___ DADOS BRUTOS

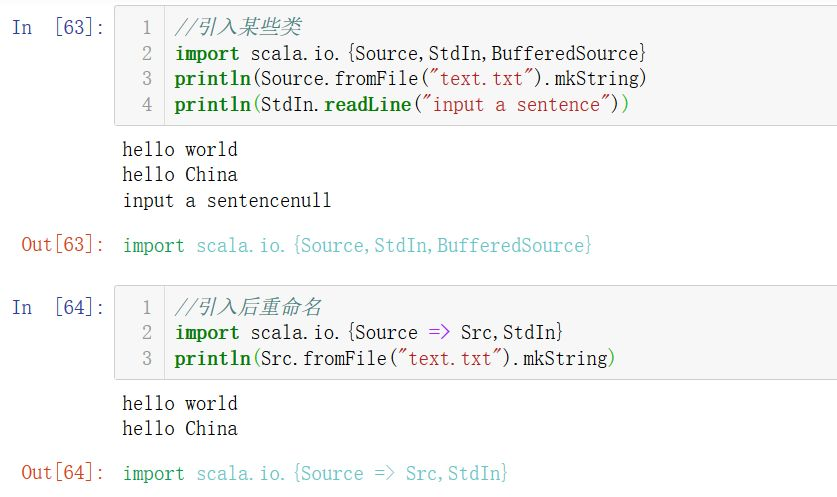Viewport: 837px width, 497px height.
Task: Click line number 1 in cell 63 gutter
Action: pyautogui.click(x=147, y=27)
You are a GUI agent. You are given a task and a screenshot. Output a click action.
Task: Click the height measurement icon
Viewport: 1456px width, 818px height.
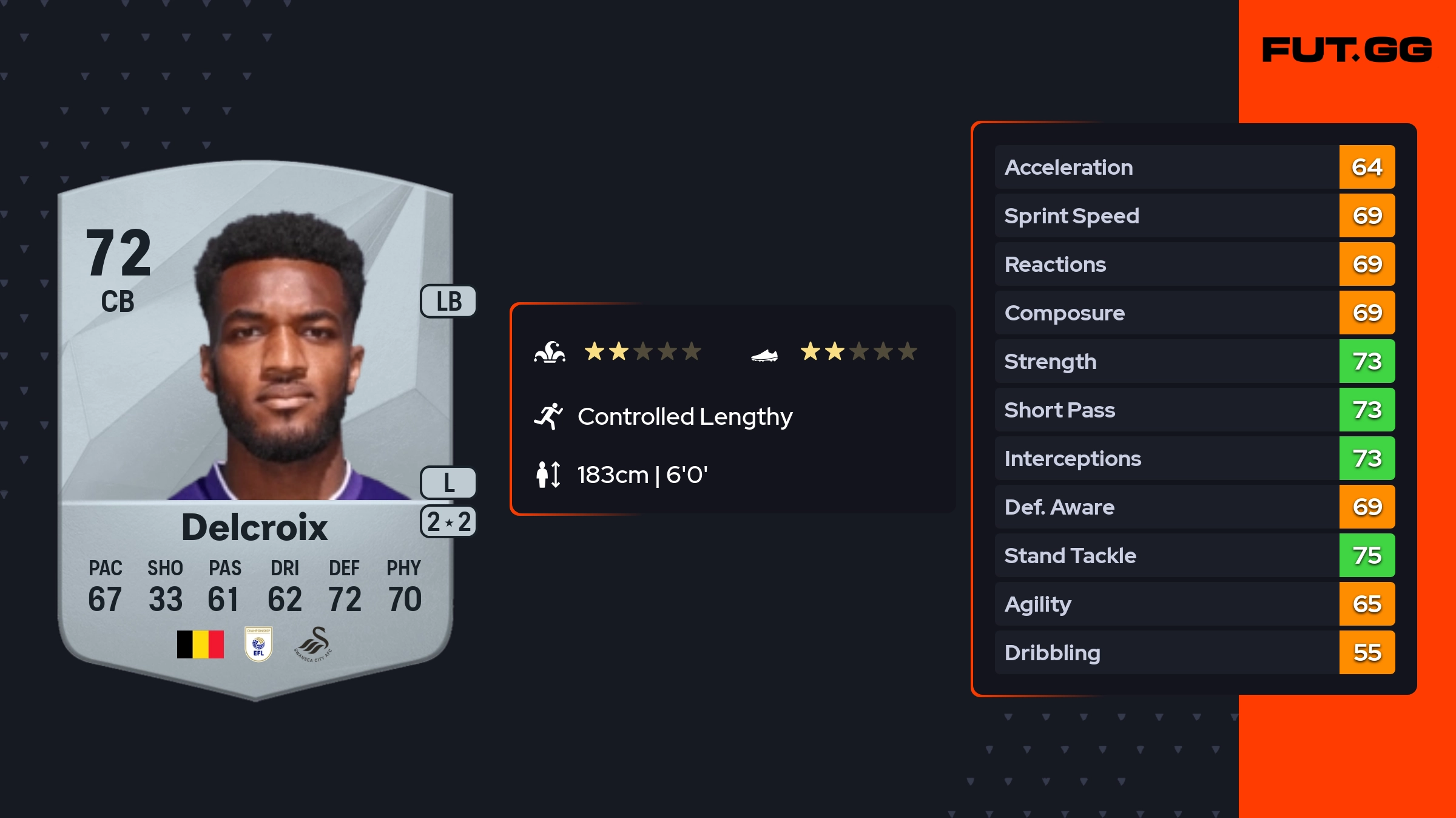pos(548,475)
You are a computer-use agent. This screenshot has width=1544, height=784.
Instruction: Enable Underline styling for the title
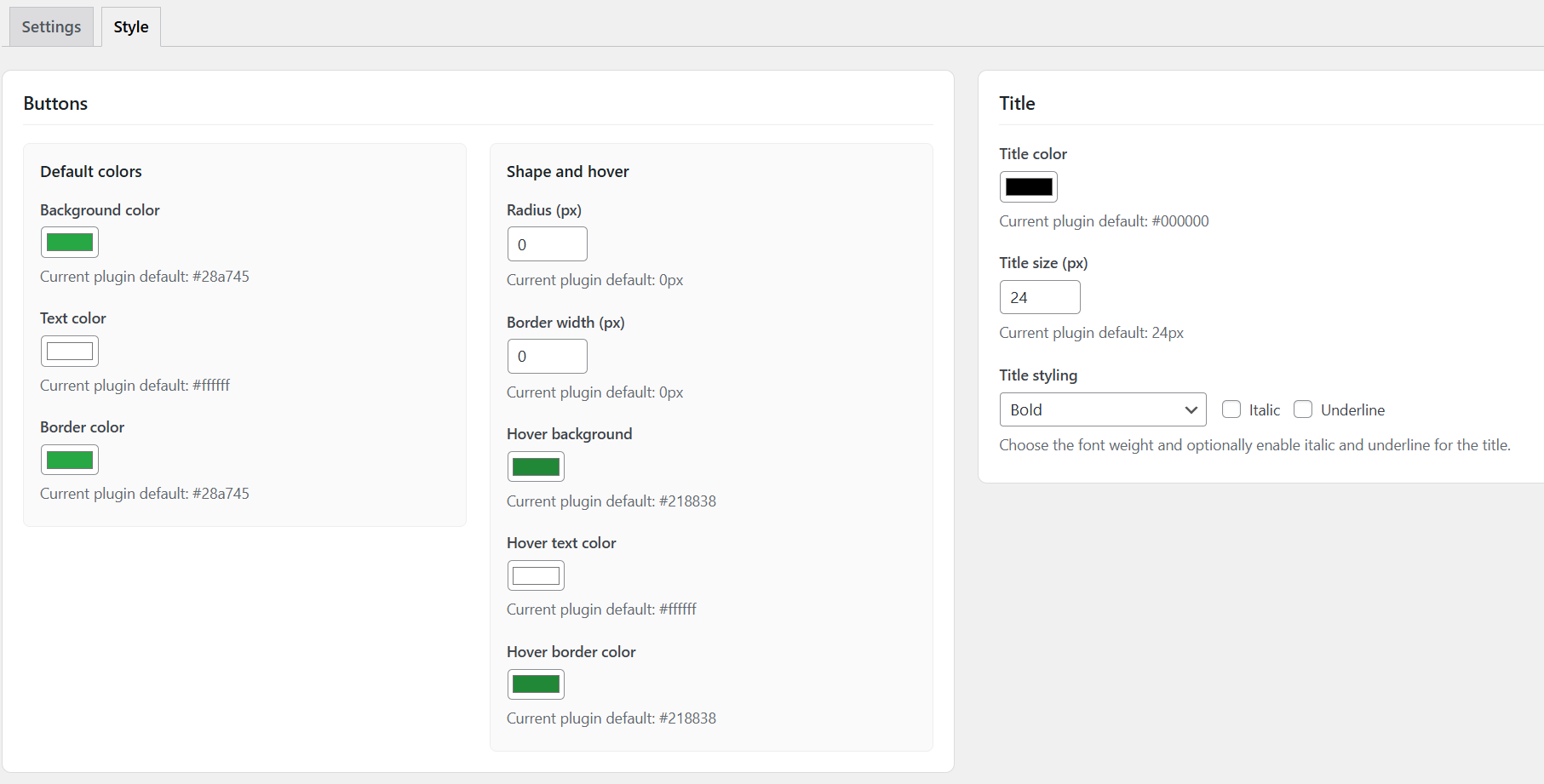pyautogui.click(x=1303, y=409)
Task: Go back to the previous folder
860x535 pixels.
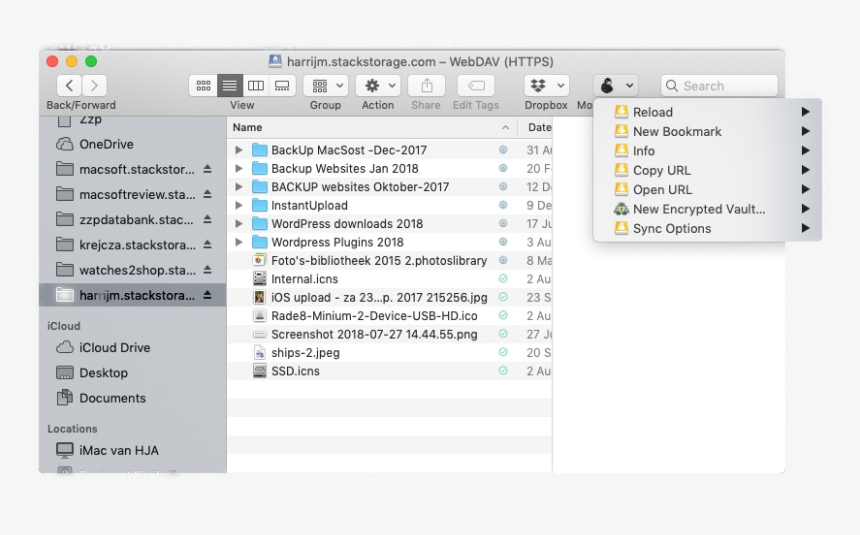Action: (69, 87)
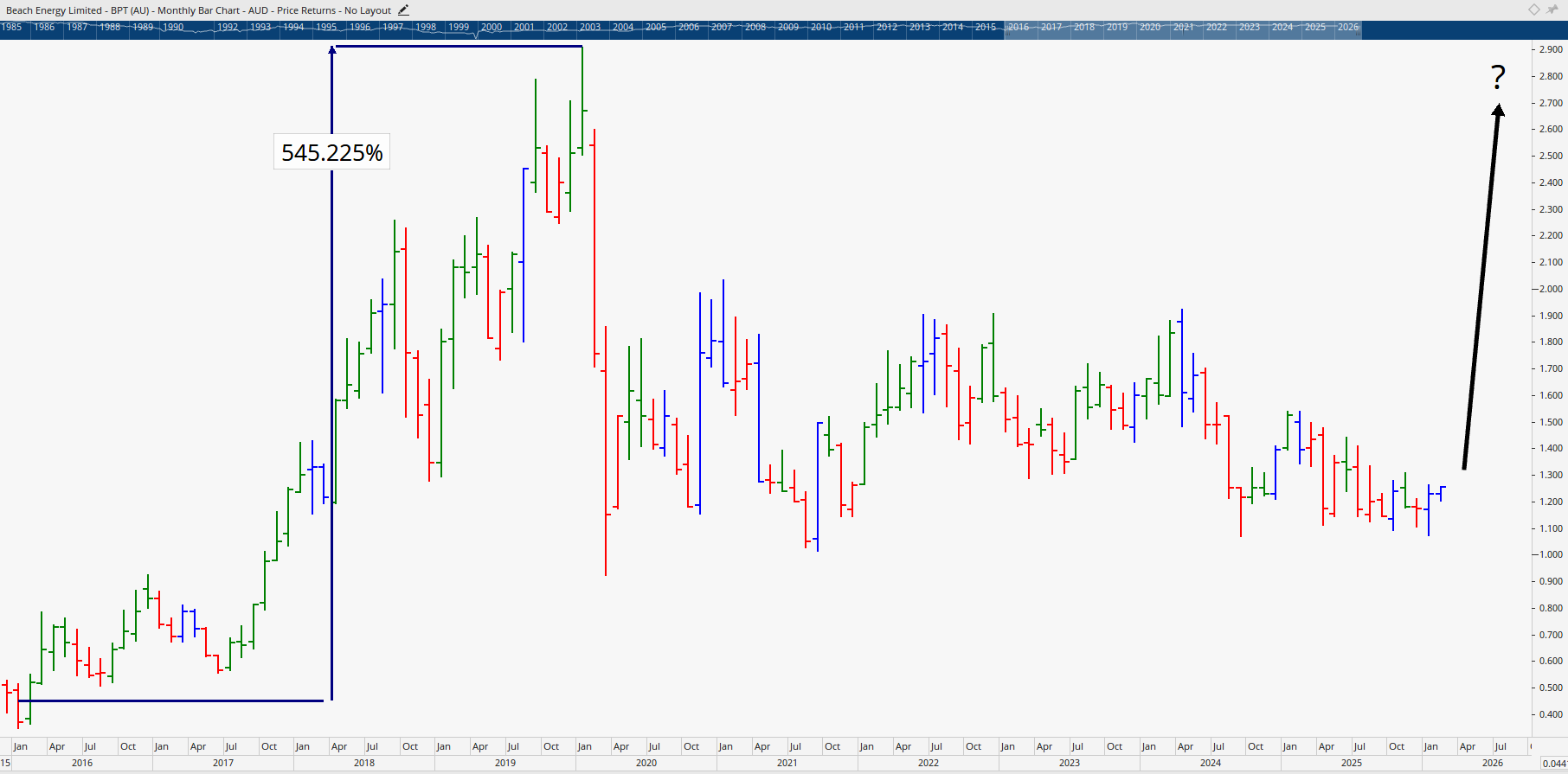Screen dimensions: 1568x774
Task: Select the horizontal blue baseline line at 0.45
Action: (173, 700)
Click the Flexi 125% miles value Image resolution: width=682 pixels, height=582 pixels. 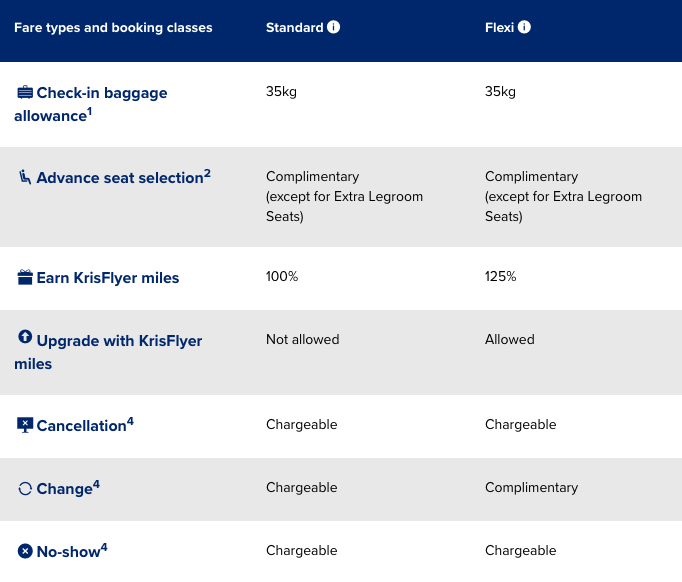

______

* _PROBLEMA CURTO_
Reproduza fielmente todas as entradas acima, linha por linha, omitindo as imagens.

* _SOLUÇÃO DO PROBLEMA_
Viewport: 837px width, 497px height.
Task: Click line number 1 in cell 63 gutter
Action: pyautogui.click(x=147, y=27)
You are a GUI agent. You are given a task and a screenshot. Output a click action.
Task: Click the height measurement icon
Viewport: 1456px width, 818px height.
pos(548,475)
You are a computer-use agent. This screenshot has width=1544, height=784.
Instruction: Enable Underline styling for the title
pyautogui.click(x=1303, y=409)
Task: Go back to the previous folder
860x535 pixels.
Action: (69, 87)
Screen dimensions: 1568x774
Task: Select the horizontal blue baseline line at 0.45
Action: (173, 700)
Click the Flexi 125% miles value Image resolution: width=682 pixels, height=582 pixels. 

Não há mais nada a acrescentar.